These efforts move away from traditional educational models that often still operate like a heavy bureaucratic production chain, where year after year new reform ideas are placed on top; where, in the middle, layers of unfinished and incoherent reforms pile up; and where, at the bottom, schools and teachers are confronted with a mix of regulation and prescription that they cannot make sense of and feel no responsibility for. Their aim is to create a knowledge-rich education system, one in which teachers and principals act as partners and have not only the authority to act, but also the necessary information to do so and the access to effective support systems that can assist them in implementing change.

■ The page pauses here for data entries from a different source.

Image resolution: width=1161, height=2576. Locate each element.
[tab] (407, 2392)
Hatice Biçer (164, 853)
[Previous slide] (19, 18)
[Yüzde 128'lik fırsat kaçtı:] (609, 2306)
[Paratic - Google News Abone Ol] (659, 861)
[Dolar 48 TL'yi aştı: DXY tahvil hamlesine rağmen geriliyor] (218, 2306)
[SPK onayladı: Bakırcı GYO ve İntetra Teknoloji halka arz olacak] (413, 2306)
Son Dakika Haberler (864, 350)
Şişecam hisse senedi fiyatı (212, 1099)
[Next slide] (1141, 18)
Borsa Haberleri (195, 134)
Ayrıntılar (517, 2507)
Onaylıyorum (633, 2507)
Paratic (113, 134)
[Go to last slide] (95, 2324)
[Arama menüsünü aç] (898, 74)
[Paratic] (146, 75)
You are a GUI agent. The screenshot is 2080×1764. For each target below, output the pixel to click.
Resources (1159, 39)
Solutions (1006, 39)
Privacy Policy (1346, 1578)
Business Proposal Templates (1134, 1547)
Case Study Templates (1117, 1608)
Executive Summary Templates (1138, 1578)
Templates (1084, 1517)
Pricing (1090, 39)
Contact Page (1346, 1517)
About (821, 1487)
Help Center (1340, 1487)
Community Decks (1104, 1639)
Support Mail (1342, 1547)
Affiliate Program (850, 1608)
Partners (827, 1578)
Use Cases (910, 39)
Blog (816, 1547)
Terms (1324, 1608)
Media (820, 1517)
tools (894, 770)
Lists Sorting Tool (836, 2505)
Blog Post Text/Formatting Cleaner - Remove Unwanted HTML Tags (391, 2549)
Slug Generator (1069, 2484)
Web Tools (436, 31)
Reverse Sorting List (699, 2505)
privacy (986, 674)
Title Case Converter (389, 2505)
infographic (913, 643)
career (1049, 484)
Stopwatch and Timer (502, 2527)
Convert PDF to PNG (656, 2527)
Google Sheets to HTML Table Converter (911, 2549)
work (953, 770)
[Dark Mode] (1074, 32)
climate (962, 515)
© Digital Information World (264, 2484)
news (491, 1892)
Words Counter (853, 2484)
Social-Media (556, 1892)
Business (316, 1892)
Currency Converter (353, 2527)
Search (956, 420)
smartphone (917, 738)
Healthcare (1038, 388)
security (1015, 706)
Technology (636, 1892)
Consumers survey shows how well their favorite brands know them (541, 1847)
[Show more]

Of course, everywhere, education is a knowledge industry, in the sense that it is concerned with the transmission of knowledge. But it is far from becoming a knowledge industry in the sense that its own practices are being transformed by knowledge about the efficacy of those practices. In many other fields, people enter their professional lives expecting their practice to be transformed by research. That’s not so in education. There is, of course, a large body of research about learning, but much of it is unrelated to the kind of real-life learning that is the focus of formal education. Even that which is has an insufficient impact when education continues as a cottage industry, with practitioners working in isolation and building their practice on folk wisdom about what works. Central prescription of what teachers should do, which still dominates today’s schools, will not transform teachers’ practices in the way that professional engagement in the search for evidence of what makes a difference can.
External accountability systems are an essential part of this search, but they are not enough. Among OECD countries, we find countless tests and reforms that have resulted in giving schools more money or taking it away; developing greater reliance on prescribed standards or less; making classes larger or smaller, often without measurable effects. What distinguishes the top performer, Finland, is that it places the emphasis on building various ways for networks of schools to stimulate and spread innovation, as well as to collaborate to provide curriculum diversity, extended services, and professional support. Finland fosters strong approaches to leadership and a variety of system-leadership roles. These help reduce between-school variation through systemwide networking, and build lateral accountability.
Finland has moved from hit-or-miss policies to the establishment of universal high standards, from maintaining uniformity to embracing diversity, from a focus on provision to a focus on choice. It has turned from managing inputs and a bureaucratic approach to education toward devolving responsibilities and enabling outcomes, from talking about equity to delivering equity. It is a system in which schools no longer receive prefabricated wisdom, but take initiative on the basis of data and best practice.